Since the size of our log files is huge, I choose not to store the original log lines, but instead store the filepath and the offset of the log line so as to retrieve the log lines later.

It says here that "(The exported field offset) is the file offset the reported line starts at." However, when I try to retrieve the log line by providing offset, I am actually getting the next log line. It seems that offset is pointing at the end of the log line instead of the beginning.

Do I need to read the log line backwards from offset? Is there a better solution?

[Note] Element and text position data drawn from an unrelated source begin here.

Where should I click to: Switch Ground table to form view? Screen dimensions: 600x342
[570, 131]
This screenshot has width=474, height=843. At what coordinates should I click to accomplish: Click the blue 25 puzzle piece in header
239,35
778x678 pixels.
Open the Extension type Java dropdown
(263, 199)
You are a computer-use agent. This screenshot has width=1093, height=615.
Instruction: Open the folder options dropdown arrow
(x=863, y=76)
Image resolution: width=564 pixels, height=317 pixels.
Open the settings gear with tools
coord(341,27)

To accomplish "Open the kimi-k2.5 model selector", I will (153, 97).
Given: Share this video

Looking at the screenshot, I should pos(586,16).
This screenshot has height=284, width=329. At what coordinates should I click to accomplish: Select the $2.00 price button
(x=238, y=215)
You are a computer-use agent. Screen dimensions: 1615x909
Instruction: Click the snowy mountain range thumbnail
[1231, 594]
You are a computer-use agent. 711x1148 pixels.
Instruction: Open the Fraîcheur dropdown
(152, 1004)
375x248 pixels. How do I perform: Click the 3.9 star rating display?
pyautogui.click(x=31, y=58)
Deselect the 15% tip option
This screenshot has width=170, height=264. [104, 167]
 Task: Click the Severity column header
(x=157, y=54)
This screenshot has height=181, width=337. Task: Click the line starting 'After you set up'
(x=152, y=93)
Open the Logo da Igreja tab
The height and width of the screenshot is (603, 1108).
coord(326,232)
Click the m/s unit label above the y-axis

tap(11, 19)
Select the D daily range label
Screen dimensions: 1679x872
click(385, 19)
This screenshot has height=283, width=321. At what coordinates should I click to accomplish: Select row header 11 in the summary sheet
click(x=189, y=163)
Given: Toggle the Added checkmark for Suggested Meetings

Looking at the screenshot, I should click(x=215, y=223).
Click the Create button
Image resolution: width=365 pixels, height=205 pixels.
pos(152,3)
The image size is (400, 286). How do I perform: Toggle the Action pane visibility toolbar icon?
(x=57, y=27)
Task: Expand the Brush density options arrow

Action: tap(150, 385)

Which filebeat version are you using?

Looks like a very unfortunate bug to me. You can follow the issue on github here: https://github.com/elastic/beats/issues/4587

As workaround: The string (in JSON) should be utf-8 encoded. Using offset - byte size of string - 1 (for newline character) should give you the lines start offset. In case you do some event processing in logstash/Elastic ingest pipeline, you can adjust the offset.

1 Like

Hi Steffen,

I'm using Filebeat 5.4.1.

In the source code, these are lines 239-277:

    // Get copy of state to work on
    // This is important in case sending is not successful so on shutdown
    // the old offset is reported
    state := h.getState()
    state.Offset += int64(message.Bytes)

    // Create state event
        data := util.NewData()
		if h.source.HasState() {
			data.SetState(state)
		}

		text := string(message.Content)

		// Check if data should be added to event. Only export non empty events.
		if !message.IsEmpty() && h.shouldExportLine(text) {

			data.Event = common.MapStr{
				"@timestamp": common.Time(message.Ts),
				"source":     state.Source,
				"offset":     state.Offset, // Offset here is the offset before the starting char.
			}
			data.Event.DeepUpdate(message.Fields)

			// Check if json fields exist
			var jsonFields common.MapStr
			if fields, ok := data.Event["json"]; ok {
				jsonFields = fields.(common.MapStr)
			}

			if h.config.JSON != nil && len(jsonFields) > 0 {
				reader.MergeJSONFields(data.Event, jsonFields, &text, *h.config.JSON)
			} else if &text != nil {
				if data.Event == nil {
					data.Event = common.MapStr{}
				}
				data.Event["message"] = text
			}
		}

Line 243 first adds the current message length to state.offset:

state.Offset += int64(message.Bytes)

Then line 259 sets the exported field "offset" to state.offset:

"offset":     state.Offset, // Offset here is the offset before the starting char.

If we change the order of these two sections of code, would it solve the issue?

Thanks. We're still wondering when this bug was introduced :confused:

Feel free to open a PR: https://github.com/elastic/beats/pulls
Also see contribution guide if you want to provide a PR with fix and system test.

This topic was automatically closed after 21 days. New replies are no longer allowed.